Fans, friends, and fam attending the band’s landmark show were clearly on their own personal, prideful kwassa kwassas down memory lane — STARTED FROM THE IVYS NOW WE HERE, etc. — but my nostalgia tripping may have been the most clearly, temporally delineated:

In April of 2007, I received a blue CD-R and a handwritten letter from a group of Columbia students referring to themselves as VMPRWKND (vowels omitted for mid-aughts fun), which turned into this Band To Watch post; exactly six years to the month later, Vampire Weekend the movement had handily sold-out Roseland with a Buscemi-directed livestream beaming around the world, and I was texting with my own friends and fam, proud from their homes and apartments, letting me know how the webcast was going. (Answer: Very well.) Such was the vibe. Buscemi opened his webcast with the last installment of those adorable promo webisodes we’ve seen all month — this concluding bit featured someone who was maybe Steve’s dad, someone who was definitely Blondie’s Debbie Harry, and some random actors joining the band at a dinner table to give it the requisite quirk factor — and then a live bit backstage before the band hurtled into “Cousins” and night that will live on in YouTube’s livestream archives forever more.
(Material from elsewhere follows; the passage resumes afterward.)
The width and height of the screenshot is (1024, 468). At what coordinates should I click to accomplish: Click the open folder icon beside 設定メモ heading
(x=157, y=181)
When Vampire Weekend formed, the NYC rock landscape had a void up top, waiting to be filled by a band that captured something about the essence of NYC at the time. The city was without a clear torchbearer, a stylistic and spiritual avatar to project, and memorialize, something essential about NYC values and identity. Vampire Weekend came out the gates as precocious pop songwriters, but their intellect and ability was part of something a little more zeitgeistical, a little more fortuitous, a little out of even their control. Here was a multicultural crew brewing a polyglot stew, a band unafraid of arguments related to cultural appropriation, thereby synthesizing high/low and far-off worlds, in coincidental reflection of the iPhone generation. Their words were by turns incisive and painterly and punctuated with non-sequitur, presaging hashtag speak to the consternation of folks like, well, the webisode version of Steve Buscemi. (#PeterGabrielToo.) So it was the right band at the right time, yes, but the world doesn’t always get it right. We won this time. Good job, world.

You can watch last night’s show here, forever maybe. Buscemi made an appearance onstage, too, singing “A-Punk” and following it with a bit designed to introduce “Ya Hey.” (Repeat: It is the anthem.) If you want to see something approximating this live, the band just announced a headlining show at Brooklyn’s Barclay’s Center for 9/20, with tickets going on sale Saturday 5/4 at barclayscenter.com and ticketmaster.com. Or you can watch SNL on 5/4, when they’ll play music guest to Kristin Wiig’s show host.

Modern Vampires Of The City is out next month via XL, and based on what we’ve heard and the band’s general demeanor when they talk about it, it is going to be their best thing yet. Which is weird, considering. Mazel Tov, VMPRWKND.